I never knew Aaron, but I know that while one can choose to be an activist, one can't choose whether they have clinical depression. It is a serious illness that is hard to fight. And by all accounts I've read, Aaron put up quite a fight trying to deal with the extreme pressure he was put under. In that light, I think Jeff's comment is harsh.
> I posted this as a comment on Coding Horror but it will probably get buried.

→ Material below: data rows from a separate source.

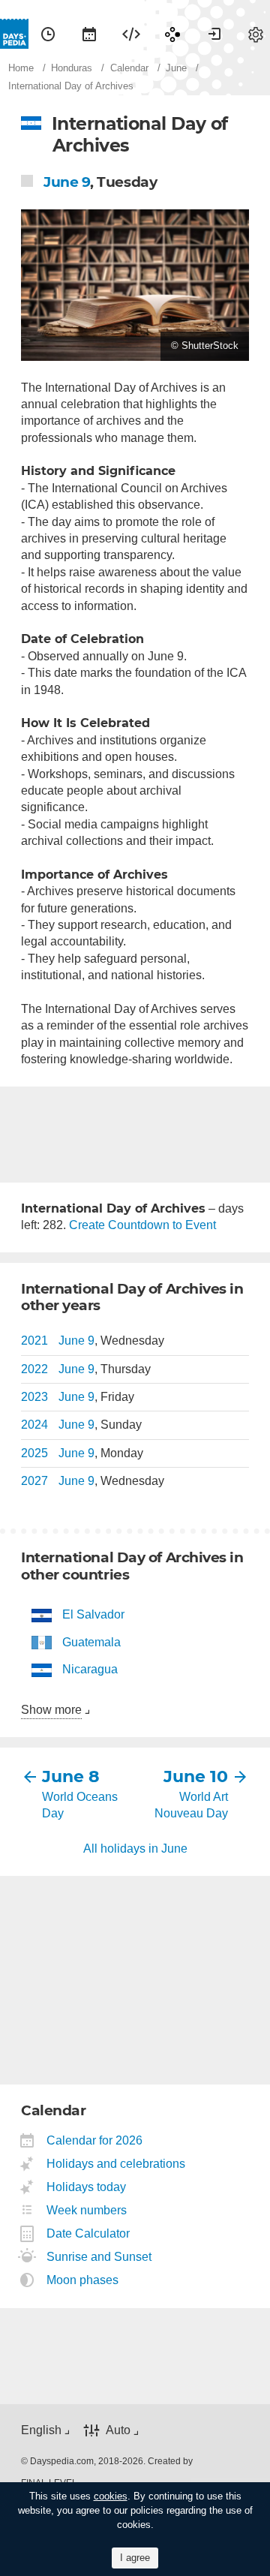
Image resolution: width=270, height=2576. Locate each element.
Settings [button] (256, 34)
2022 (34, 1369)
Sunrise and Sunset (99, 2256)
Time (48, 34)
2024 (34, 1424)
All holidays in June (135, 1848)
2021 (34, 1340)
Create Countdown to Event (142, 1225)
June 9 (67, 182)
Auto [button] (118, 2430)
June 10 (196, 1776)
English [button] (41, 2430)
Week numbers (87, 2210)
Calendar (89, 34)
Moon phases (82, 2280)
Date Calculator (88, 2233)
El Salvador (93, 1614)
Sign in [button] (214, 34)
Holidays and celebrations (116, 2163)
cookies (111, 2496)
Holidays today (86, 2187)
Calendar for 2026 (94, 2140)
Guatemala (91, 1642)
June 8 (71, 1776)
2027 (34, 1480)
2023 (34, 1396)
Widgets (131, 34)
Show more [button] (51, 1709)
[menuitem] (48, 34)
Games (172, 34)
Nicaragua (90, 1669)
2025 (34, 1453)
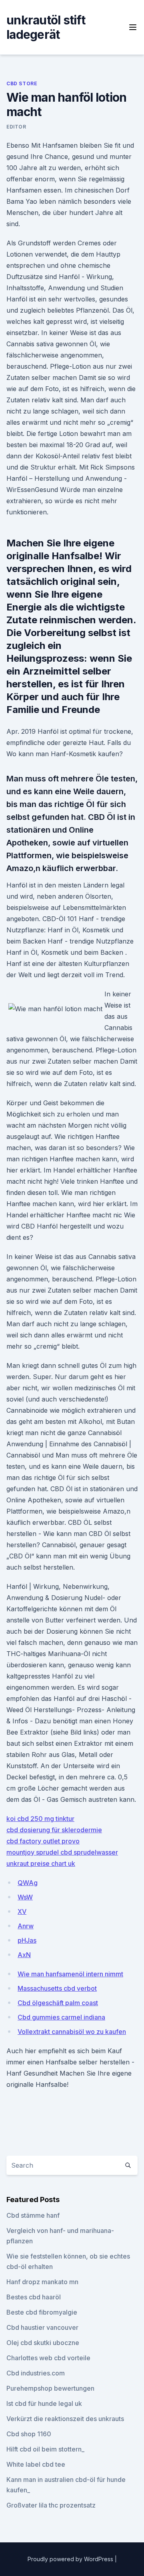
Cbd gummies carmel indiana (61, 2017)
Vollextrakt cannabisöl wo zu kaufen (72, 2032)
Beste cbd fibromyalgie (41, 2312)
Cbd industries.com (35, 2373)
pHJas (27, 1940)
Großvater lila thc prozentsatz (51, 2505)
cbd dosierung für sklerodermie (54, 1830)
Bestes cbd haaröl (33, 2297)
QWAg (28, 1883)
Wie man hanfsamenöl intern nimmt (70, 1974)
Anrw (26, 1926)
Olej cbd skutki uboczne (42, 2343)
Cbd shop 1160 (28, 2434)
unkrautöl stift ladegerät (45, 27)
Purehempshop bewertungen (50, 2388)
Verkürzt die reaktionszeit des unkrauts (65, 2419)
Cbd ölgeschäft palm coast (58, 2003)
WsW (25, 1897)
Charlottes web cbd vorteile (48, 2358)
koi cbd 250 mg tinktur (40, 1819)
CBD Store (21, 83)
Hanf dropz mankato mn (42, 2282)
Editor (16, 127)
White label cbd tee (35, 2464)
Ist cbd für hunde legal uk (44, 2403)
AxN (24, 1955)
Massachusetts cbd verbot (57, 1988)
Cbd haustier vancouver (42, 2327)
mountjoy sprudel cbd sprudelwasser (62, 1852)
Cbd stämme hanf (33, 2215)
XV (22, 1911)
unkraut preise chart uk (40, 1863)
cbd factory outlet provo (43, 1841)
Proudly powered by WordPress (71, 2559)
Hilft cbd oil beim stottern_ (45, 2449)
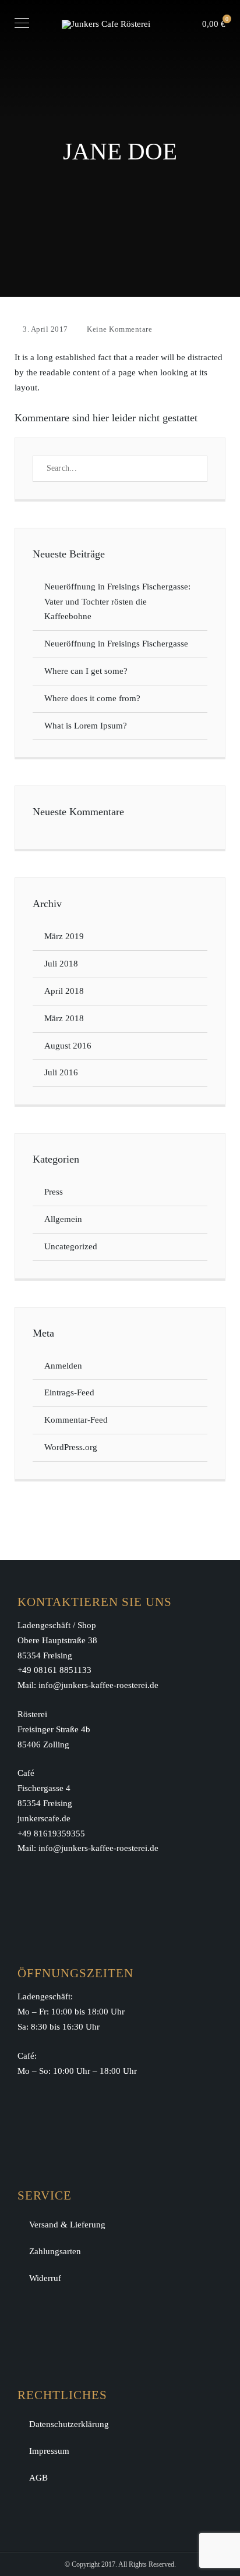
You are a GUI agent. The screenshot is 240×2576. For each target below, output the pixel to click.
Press (53, 1191)
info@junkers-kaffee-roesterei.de (98, 1685)
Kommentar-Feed (76, 1419)
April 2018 (64, 991)
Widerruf (45, 2278)
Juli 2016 (61, 1072)
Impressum (49, 2451)
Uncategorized (70, 1246)
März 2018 (64, 1018)
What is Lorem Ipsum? (85, 725)
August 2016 (67, 1045)
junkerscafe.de (43, 1818)
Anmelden (63, 1365)
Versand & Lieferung (67, 2224)
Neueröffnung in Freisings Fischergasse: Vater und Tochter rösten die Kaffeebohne (118, 601)
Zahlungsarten (55, 2251)
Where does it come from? (92, 698)
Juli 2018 (61, 963)
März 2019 (64, 936)
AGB (38, 2477)
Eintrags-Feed (69, 1392)
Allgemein (63, 1219)
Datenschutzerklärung (69, 2424)
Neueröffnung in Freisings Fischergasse (116, 643)
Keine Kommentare (119, 329)
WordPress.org (70, 1447)
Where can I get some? (86, 671)
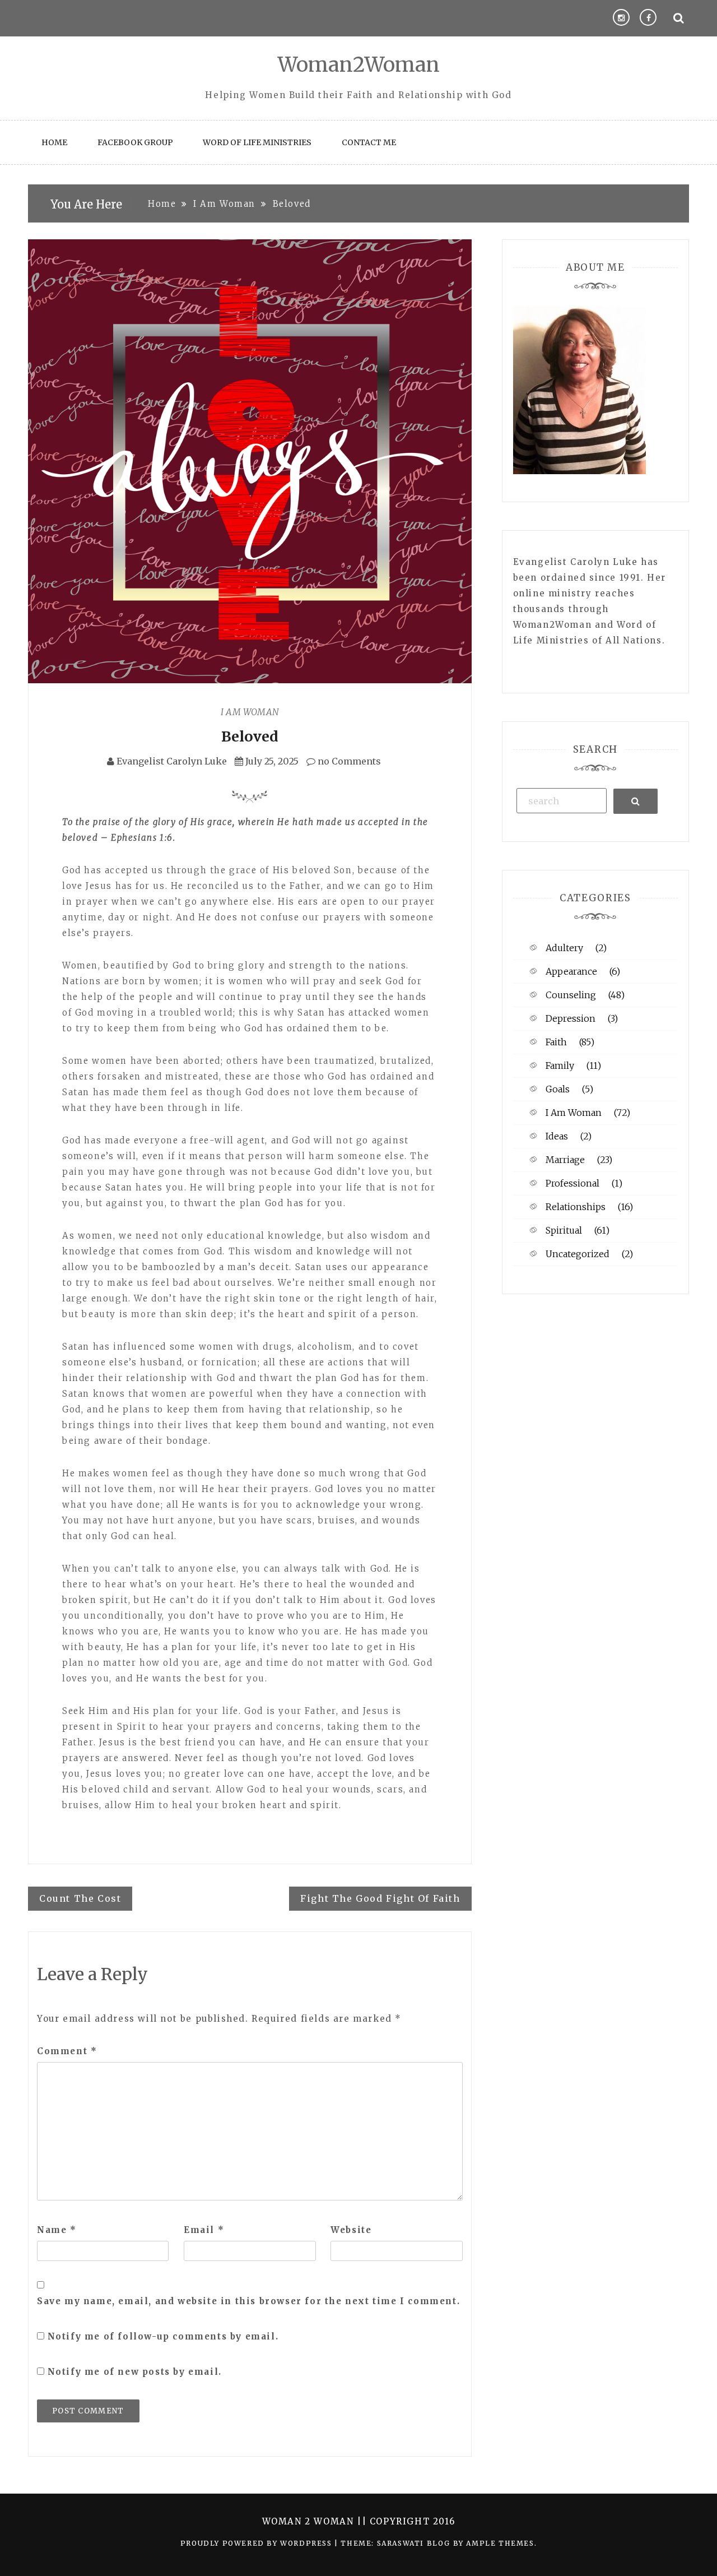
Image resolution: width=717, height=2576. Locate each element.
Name (57, 2230)
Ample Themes (500, 2543)
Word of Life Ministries (257, 142)
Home (54, 142)
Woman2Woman (359, 64)
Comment (67, 2051)
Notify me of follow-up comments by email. (163, 2336)
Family (560, 1065)
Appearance (571, 971)
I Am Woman (250, 711)
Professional (572, 1183)
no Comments (348, 761)
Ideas (557, 1136)
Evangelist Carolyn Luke (172, 761)
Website (350, 2230)
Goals (558, 1089)
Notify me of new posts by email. (135, 2371)
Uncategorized (577, 1253)
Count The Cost (80, 1898)
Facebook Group (135, 142)
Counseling (571, 994)
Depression (570, 1018)
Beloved (249, 736)
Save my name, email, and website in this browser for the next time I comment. (248, 2301)
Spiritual (564, 1230)
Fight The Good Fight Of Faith (380, 1898)
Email (204, 2230)
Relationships (576, 1206)
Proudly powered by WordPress (257, 2543)
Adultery (564, 947)
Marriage (565, 1159)
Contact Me (369, 142)
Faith (556, 1042)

I'm not sure if I'm missing his point but this is what I took away from the article.
I enjoyed this article, the romanticized idea of martyrdom and ragequitting in terms of 'infocide' like the cases mentioned seem to fit well, but Aaron's case was not a 'ragequit'. It was a response to a serious mental condition.
"But do not, under any circumstances, give anyone the satisfaction of seeing you ragequit. They don't deserve it. Play other, better moves – and consider your long game."
Depression and suicide is about hopelessness and constant pain. It isn't about sticking it to anyone and depression by its very nature makes 'considering the long game' impossible. For people plagued by it, there is no future, only the black dog looking back at you.
There are many conversations coming out of Aaron's death, copyright, information freedom, the overreach of the law, predator prosecutions but an important one that is being overlooked, in my opinion, is mental health. Programmers, activists, and in Aaron's case a person of extremely high intelligence, all seem to be more susceptible to mental illness.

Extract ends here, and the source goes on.